Hey, ich suche ein neues Smartphone für unter 80€.

Das OS sollte Android sein, 4Zoll+ Display und sollte gut genug für Spiele sein.



Dankeschön.


----------



## R_Apid_Pr0 (15. November 2015)

*AW: Smartphone unter 80€ gesucht*

Für 80€ ?

Da würde ich mich lieber mal in der Bucht umschauen


----------



## S754 (15. November 2015)

*AW: Smartphone unter 80€ gesucht*

80€ + spielen wird nicht klappen.
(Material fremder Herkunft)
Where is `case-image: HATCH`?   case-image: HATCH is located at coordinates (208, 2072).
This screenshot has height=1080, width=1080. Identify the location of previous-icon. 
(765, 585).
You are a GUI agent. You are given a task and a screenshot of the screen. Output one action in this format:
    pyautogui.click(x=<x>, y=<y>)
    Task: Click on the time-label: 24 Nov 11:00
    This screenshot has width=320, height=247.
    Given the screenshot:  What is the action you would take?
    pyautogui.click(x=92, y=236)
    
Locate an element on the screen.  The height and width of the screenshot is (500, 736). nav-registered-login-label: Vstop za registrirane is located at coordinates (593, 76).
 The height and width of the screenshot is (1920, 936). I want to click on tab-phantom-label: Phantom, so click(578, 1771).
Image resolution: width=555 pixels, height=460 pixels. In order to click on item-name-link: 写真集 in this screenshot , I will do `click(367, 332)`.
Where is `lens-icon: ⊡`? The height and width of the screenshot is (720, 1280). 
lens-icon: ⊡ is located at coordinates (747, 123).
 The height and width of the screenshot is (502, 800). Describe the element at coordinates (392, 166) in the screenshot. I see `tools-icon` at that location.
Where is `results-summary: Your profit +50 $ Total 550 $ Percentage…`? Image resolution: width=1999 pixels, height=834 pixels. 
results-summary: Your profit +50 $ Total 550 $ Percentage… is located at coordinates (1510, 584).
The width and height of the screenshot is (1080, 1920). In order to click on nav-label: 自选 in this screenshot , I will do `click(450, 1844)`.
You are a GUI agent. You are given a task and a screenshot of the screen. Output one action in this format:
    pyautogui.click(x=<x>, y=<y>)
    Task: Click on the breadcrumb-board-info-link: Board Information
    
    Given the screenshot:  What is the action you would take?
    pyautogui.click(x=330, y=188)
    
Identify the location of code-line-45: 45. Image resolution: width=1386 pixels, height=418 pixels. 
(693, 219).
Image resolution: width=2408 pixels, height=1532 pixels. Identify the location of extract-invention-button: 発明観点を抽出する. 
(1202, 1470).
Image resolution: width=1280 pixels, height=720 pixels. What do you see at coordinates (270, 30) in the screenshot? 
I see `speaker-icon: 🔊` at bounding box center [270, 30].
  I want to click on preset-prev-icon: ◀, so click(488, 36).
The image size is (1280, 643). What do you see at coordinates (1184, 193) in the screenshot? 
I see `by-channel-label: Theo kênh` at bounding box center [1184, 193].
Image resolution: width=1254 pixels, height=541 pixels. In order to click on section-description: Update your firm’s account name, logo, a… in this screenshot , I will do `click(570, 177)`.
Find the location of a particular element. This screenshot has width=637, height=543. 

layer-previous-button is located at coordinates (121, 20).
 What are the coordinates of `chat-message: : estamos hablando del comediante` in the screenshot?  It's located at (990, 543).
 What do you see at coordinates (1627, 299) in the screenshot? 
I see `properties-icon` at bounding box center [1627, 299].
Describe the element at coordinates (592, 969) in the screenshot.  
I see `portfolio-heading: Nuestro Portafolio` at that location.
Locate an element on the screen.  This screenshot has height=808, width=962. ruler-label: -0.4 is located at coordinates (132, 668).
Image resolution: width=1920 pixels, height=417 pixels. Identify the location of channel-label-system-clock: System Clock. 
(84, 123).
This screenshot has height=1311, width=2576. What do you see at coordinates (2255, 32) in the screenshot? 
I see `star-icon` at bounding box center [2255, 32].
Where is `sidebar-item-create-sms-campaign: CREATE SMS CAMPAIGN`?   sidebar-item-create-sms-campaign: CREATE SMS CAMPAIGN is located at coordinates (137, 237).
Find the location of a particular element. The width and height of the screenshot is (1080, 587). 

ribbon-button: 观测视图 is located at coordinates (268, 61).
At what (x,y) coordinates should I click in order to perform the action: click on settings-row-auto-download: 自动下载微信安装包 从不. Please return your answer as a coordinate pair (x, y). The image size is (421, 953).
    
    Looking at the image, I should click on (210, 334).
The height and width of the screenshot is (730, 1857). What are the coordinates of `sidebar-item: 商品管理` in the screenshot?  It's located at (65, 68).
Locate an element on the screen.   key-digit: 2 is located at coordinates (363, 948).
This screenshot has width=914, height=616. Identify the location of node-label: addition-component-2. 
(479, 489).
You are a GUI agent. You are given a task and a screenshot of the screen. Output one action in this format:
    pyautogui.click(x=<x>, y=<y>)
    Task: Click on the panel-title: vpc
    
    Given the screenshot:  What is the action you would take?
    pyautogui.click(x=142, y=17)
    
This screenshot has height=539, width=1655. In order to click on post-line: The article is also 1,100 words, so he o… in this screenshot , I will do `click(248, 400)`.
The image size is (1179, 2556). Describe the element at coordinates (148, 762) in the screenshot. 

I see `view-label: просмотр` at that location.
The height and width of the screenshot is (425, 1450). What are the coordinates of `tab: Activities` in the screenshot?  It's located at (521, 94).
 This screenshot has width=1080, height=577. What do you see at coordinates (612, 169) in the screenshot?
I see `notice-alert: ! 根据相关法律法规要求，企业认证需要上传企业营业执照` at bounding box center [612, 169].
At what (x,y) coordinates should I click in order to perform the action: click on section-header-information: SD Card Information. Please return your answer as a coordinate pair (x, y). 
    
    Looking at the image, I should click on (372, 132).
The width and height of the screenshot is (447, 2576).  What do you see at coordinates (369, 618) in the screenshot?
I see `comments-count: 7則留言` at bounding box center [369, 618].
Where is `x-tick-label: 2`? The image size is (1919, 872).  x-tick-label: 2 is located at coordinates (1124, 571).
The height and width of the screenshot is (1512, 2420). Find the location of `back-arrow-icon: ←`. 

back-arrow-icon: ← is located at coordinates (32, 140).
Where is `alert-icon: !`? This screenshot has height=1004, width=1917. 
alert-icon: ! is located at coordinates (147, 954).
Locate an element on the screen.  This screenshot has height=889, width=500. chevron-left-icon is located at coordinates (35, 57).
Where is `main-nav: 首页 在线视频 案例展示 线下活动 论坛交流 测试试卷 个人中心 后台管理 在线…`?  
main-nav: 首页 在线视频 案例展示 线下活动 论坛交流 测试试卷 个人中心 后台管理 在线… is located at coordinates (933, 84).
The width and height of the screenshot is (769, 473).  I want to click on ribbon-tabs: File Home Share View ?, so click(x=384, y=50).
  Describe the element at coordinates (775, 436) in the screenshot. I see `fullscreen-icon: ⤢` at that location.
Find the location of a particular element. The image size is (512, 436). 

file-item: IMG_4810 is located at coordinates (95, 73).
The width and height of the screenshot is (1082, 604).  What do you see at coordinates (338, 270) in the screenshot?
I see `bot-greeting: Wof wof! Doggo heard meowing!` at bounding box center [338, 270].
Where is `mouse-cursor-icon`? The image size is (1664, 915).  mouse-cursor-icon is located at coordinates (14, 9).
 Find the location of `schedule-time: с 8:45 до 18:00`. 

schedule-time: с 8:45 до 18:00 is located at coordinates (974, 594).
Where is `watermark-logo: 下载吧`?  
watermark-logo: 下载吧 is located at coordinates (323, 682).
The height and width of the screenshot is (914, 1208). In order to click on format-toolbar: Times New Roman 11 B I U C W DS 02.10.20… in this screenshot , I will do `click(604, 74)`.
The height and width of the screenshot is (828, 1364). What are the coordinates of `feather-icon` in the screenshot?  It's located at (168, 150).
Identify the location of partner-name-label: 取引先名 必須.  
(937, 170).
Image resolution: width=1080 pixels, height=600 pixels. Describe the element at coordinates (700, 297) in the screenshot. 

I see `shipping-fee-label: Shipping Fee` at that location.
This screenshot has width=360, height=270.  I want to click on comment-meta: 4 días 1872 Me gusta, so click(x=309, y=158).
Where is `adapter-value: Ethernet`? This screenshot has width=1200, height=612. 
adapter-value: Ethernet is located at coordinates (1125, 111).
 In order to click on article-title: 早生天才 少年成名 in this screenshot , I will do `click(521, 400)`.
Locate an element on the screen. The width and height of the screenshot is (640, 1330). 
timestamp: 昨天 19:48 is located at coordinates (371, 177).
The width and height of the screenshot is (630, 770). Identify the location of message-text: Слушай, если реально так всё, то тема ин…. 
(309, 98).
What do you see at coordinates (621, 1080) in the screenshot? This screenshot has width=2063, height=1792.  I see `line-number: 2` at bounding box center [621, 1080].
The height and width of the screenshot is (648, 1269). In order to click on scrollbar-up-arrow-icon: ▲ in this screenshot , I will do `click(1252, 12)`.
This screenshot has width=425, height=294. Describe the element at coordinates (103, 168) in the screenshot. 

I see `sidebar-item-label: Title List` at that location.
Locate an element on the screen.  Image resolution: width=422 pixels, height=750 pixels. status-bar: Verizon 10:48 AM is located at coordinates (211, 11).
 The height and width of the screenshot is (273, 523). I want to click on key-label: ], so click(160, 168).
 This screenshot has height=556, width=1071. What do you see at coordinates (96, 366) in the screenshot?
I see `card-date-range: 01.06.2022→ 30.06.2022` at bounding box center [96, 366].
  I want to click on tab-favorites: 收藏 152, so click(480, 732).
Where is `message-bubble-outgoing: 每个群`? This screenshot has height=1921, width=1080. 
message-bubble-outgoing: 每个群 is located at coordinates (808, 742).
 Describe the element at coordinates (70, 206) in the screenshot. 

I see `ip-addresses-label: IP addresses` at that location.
Da solltest du was gebrauchtes kaufen.


----------



## Your_Inspiration (15. November 2015)

*AW: Smartphone unter 80€ gesucht*

Auch nicht für so basic Spiele wie Farmville und Sachen wie YouTube?


----------



## ElGantho (16. November 2015)

*AW: Smartphone unter 80€ gesucht*

Also für 120€ bekommste z.B. nen Motorola Moto E 2nd Gen.
Das sollte dafür reichen.


----------



## Erok (16. November 2015)

*AW: Smartphone unter 80€ gesucht*

Guten Morgen 

ich habe neulich im Abverkauf das amazon FirePhone für 105 Euro gekauft : https://geizhals.de/amazon-fire-phone-32gb-schwarz-a1131699.html

Im Internet scheint es so gut wie ausverkauft zu sein momentan, aber einfach mal im nächsten Telekom-Shop nach fragen, ob die noch eins vorrätig haben.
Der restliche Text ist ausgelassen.